▶ Aim of the exercise:
For each record below, output its text exactly and skip any picture.

▶ Supplied information:

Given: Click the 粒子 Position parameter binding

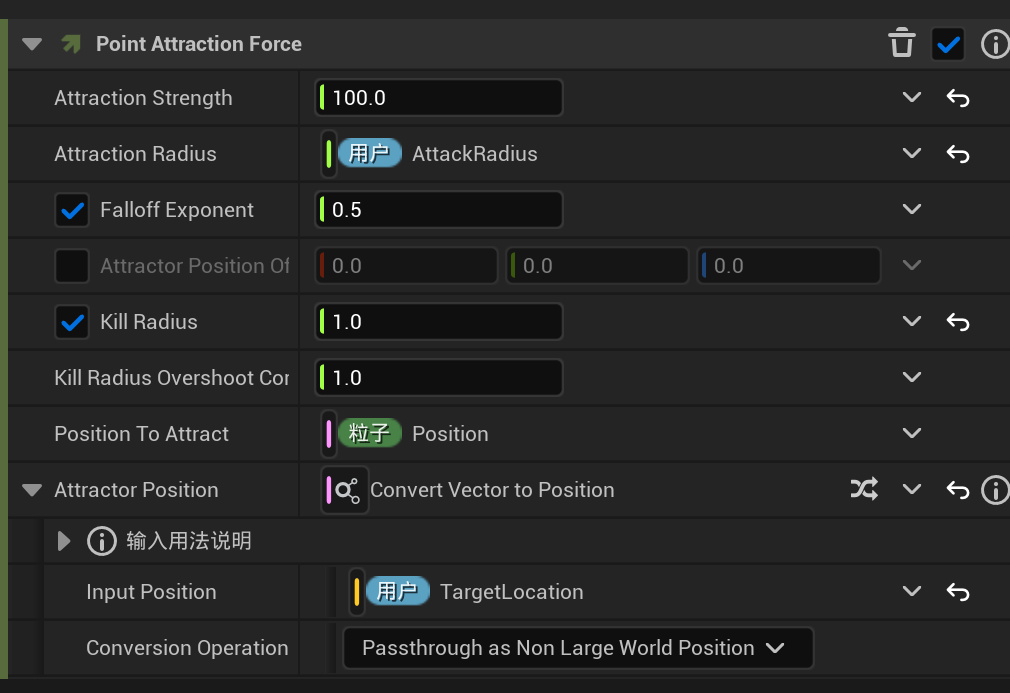Looking at the screenshot, I should (414, 434).
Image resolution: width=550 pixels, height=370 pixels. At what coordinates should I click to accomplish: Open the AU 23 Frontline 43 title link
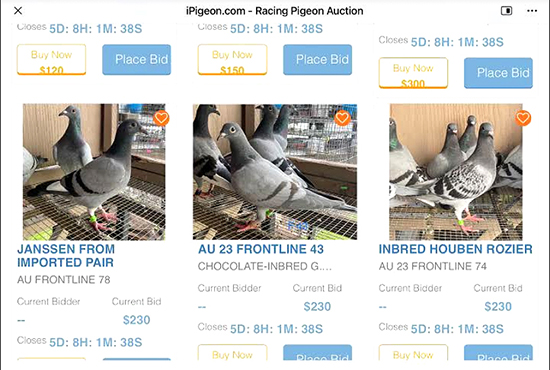click(261, 249)
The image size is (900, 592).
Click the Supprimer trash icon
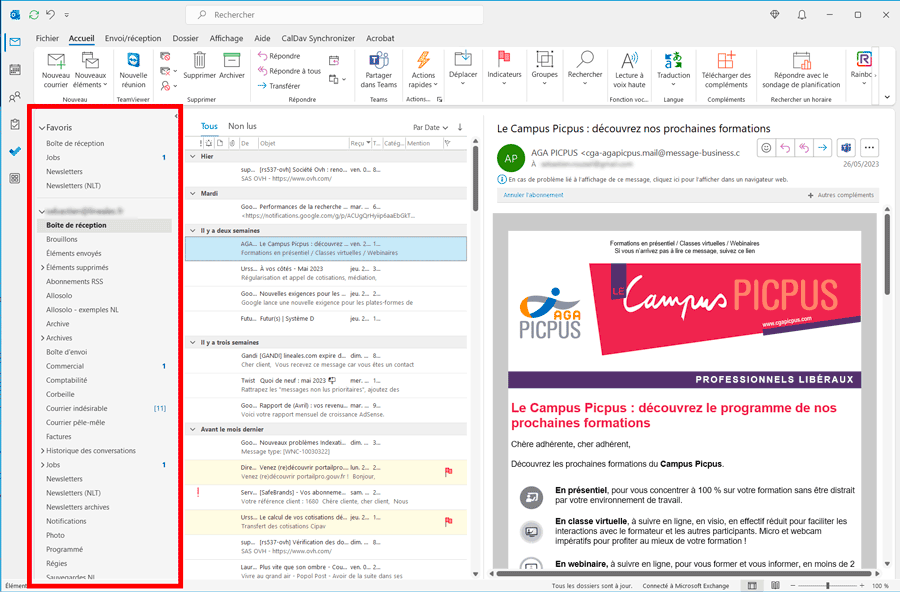[200, 62]
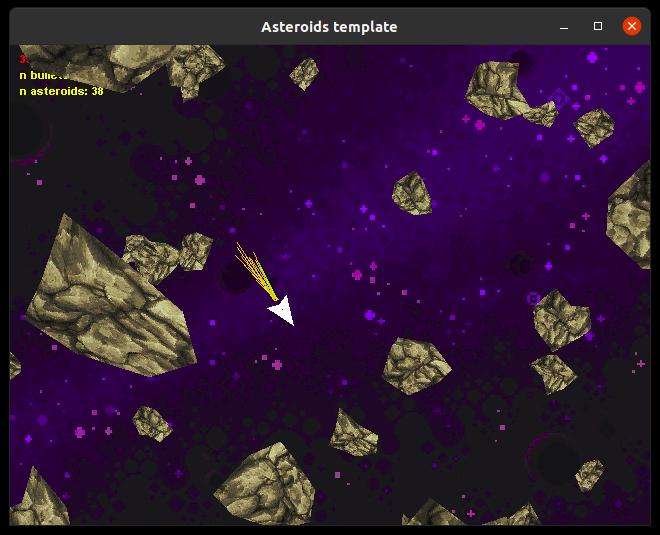Screen dimensions: 660x535
Task: Close the Asteroids template window
Action: click(632, 27)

▶ Answer space:
Given: Click the 粒子 Position parameter binding

Looking at the screenshot, I should (414, 434).
Image resolution: width=550 pixels, height=370 pixels. At what coordinates should I click to accomplish: Open the AU 23 Frontline 43 title link
click(261, 249)
The image size is (900, 592).
Click the Supprimer trash icon
[200, 62]
Screen dimensions: 660x535
Task: Close the Asteroids template window
Action: click(632, 27)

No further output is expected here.